Incomplete survey of alternatives

Incomplete survey of objectives

Failure to examine risks of preferred choice

Failure to reevaluate previously rejected alternatives

Poor information search

Selection bias in collecting information

Failure to work out contingency plans.

Janis argued that groupthink was responsible for the Bay of Pigs ‘fiasco’ and other major examples of faulty decision-making. The UK bank Northern Rock, before its nationalisation, is thought to be a recent major example of groupthink.[5] In such real-world examples, a number of the above groupthink symptoms were displayed.

Groupthink is a type of thought exhibited by group members who try to minimize conflict and reach consensus without critically testing, analyzing, and evaluating ideas. Individual creativity, uniqueness, and independent thinking are lost in the pursuit of group cohesiveness, as are the advantages of reasonable balance in choice and thought that might normally be obtained by making decisions as a group. During groupthink, members of the group avoid promoting viewpoints outside the comfort zone of consensus thinking.

Catastrophic, unprecedented Man Made Global (agw theory) would seem to HAVE ALL THE SYMPTOMS of groupthink. look at where the credit crunch crisis got us, when it finally crashed an burned, that only had a few of the symptoms

According to Janis, group cohesion will only lead to groupthink if one of the following two antecedent conditions is present:

Structural faults in the organization:
insulation of the group,
lack of tradition of impartial leadership,
lack of norms requiring methodological procedures,
homogeneity of members' social background and ideology.

Provocative situational context:
high stress from external threats,
recent failures,
excessive difficulties on the decision-making task,
moral dilemmas.

All the above is the IPCC/CRU/Media/Politics in the last few years.

Apr 8, 2010 at 11:39 AM | Unregistered Commenterbarry woods

So when he says he is "willing to answer questions" what he means is he isn't willing to answer real questions. Typical.

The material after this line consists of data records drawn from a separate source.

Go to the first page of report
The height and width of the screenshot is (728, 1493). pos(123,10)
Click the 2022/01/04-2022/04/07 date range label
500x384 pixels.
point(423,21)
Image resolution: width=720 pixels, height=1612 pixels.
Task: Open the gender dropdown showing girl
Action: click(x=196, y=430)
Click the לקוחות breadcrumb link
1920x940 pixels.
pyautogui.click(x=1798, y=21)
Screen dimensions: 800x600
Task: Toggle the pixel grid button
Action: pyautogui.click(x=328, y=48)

Apr 8, 2010 at 2:30 PM | Unregistered CommenterNeil Craig

Is there not an opportunity here for a charge of maladministration to be raised? All administrative decisions, in principle, are subject to challenge on the (generally quite restrictive) grounds that the decision making process has to take evidence properly into account.

Here it might be hard to show how evidence which only tended one way was magically converted into a decision which went the other way....

Apr 8, 2010 at 2:45 PM | Unregistered CommenterDodgy Geezer

Dodgy Geezer.

My guess is that this is not subject to review by the courts since it would be covered by Parliamentary privilege. I think it's only actions of the executive that can be questioned in this way.

Apr 8, 2010 at 4:26 PM | Registered CommenterBishop Hill

Phil Willis retires as a Member of Parliament on 12 April 2010, according to his web site, so it is unlikely you'll get any further responses from him

Apr 8, 2010 at 9:43 PM | Unregistered CommenterRichard Bodman

"My guess is that this is not subject to review by the courts since it would be covered by Parliamentary privilege. I think it's only actions of the executive that can be questioned in this way..."

Hmm...surely only if they are acting in their parliamentary, as opposed to executive, role? A minister's decisions can certainly be questioned if he is required to consider some issue before ruling and proveably does not do so?

In any case, making such a challenge and getting turned down on Parliamentary privilege grounds would be a small victory in itself.....

Apr 8, 2010 at 10:37 PM | Unregistered CommenterDodgy Geezer

Yer Grace

Are you considering writing to Sir Muir seeking the Review's responses to recommendations 15-18 and 21 of the Report?

I should have expected by now a site acknowledgement that the House of Commons Committee has issued its report, made recommendations for Sir Muir (16, re the Review's Terms of Reference) and the Review's workplan, and that a Review meeting has been scheduled to consider the Report. The ICCER claims to wish to operate as openly and transparently as posible.

There was an ICCER meeting scheduled for 20 March but the 'actions agreed' have yet to be posted.